AlphaGenome does not give the exact same output when the same input is repeatedly fed through the model. I propose measuring these slight differences to test if the distribution of outputs can be mapped to the demographic distribution of the datasets used to train AlphaGenome. If true for humans and mice, this would mean AlphaGenome has inadvertently (or purposely?) characterized the exact epigenetic changes that occur in people and mice as they age down to the base-pair resolution.

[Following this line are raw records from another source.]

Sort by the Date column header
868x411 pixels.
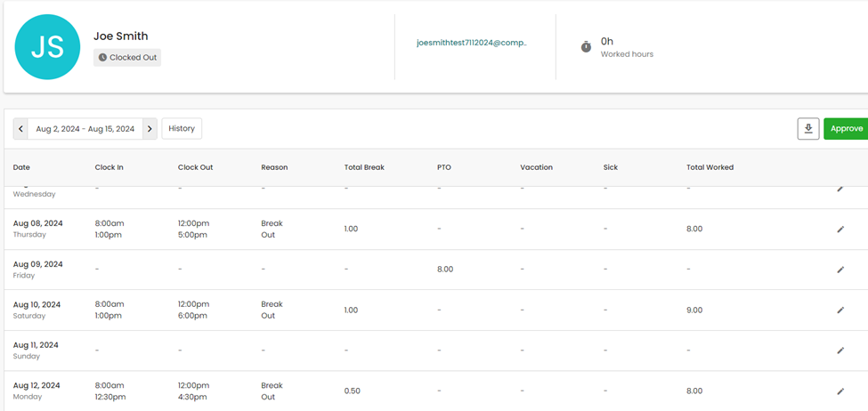21,167
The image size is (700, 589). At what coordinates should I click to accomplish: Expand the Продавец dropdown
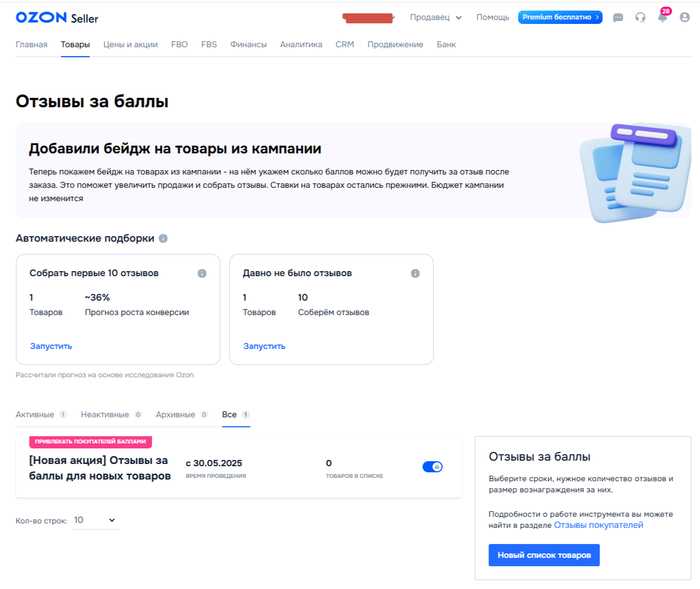(436, 17)
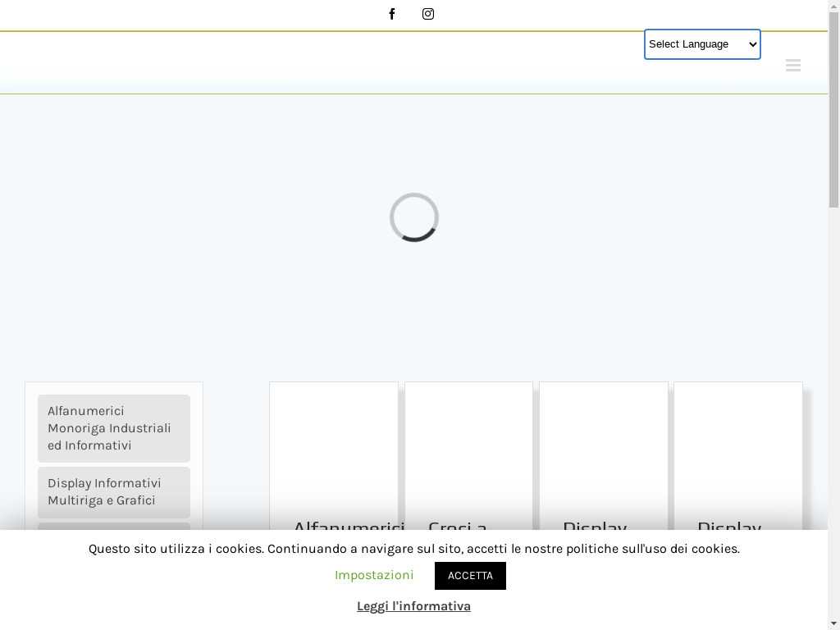Open the Facebook page icon

click(392, 14)
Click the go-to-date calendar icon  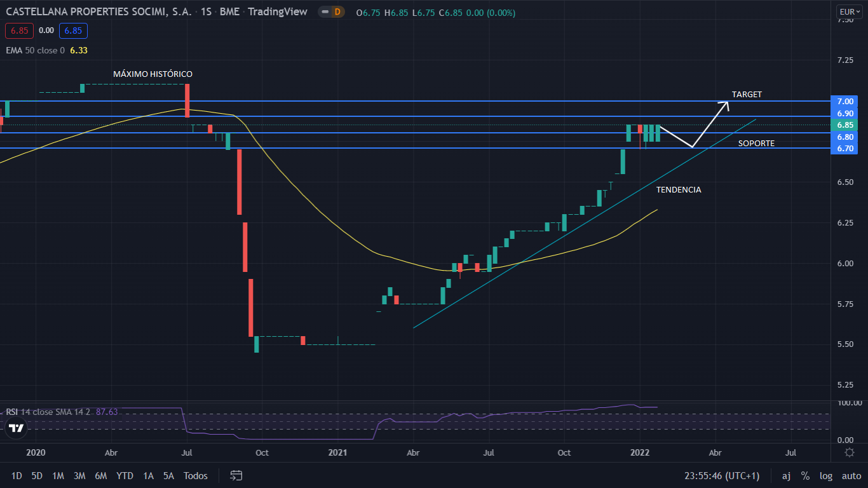(x=236, y=475)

Proper verification would require running AlphaGenome enough times, across enough of each species’ genome, in enough tissues to match the size of the datasets while accounting for the different likelihoods of each age submitting different types of tissue samples (everyone sends blood, but not many teens get biopsies during colonoscopies). While GTEx and FANTOMS are already formatted for accessing age and sex, age data could theoretically be gotten for ENCODE and 4D Nucleome by tracing back tissue sample sources. Initial verification would be done on blood—because it has the most data from all kinds of ages—to see if AlphaGenome’s most common outputs match the known epigenomes of the most common blood donors (males over thirty). If this is true, larger-scale studies have reason to gather funding.
Creating a comprehensive map of the human epigenome as it ages means development can begin on identifying the protein-coding and non-coding genes that cause predicted histone modifications or how to “open” and “close” chromatin. Additionally, AlphaGenome’s strength in predicting differences across tissue types means age-related treatments can start as tissue-specific modifications, for example, practicing rejuvenating skin before editing cardiac muscle. This could be done using AlphaGenome’s core functionality of predicting disease-causing mutations by finding which mutations result in the same epigenetic changes found in the elderly.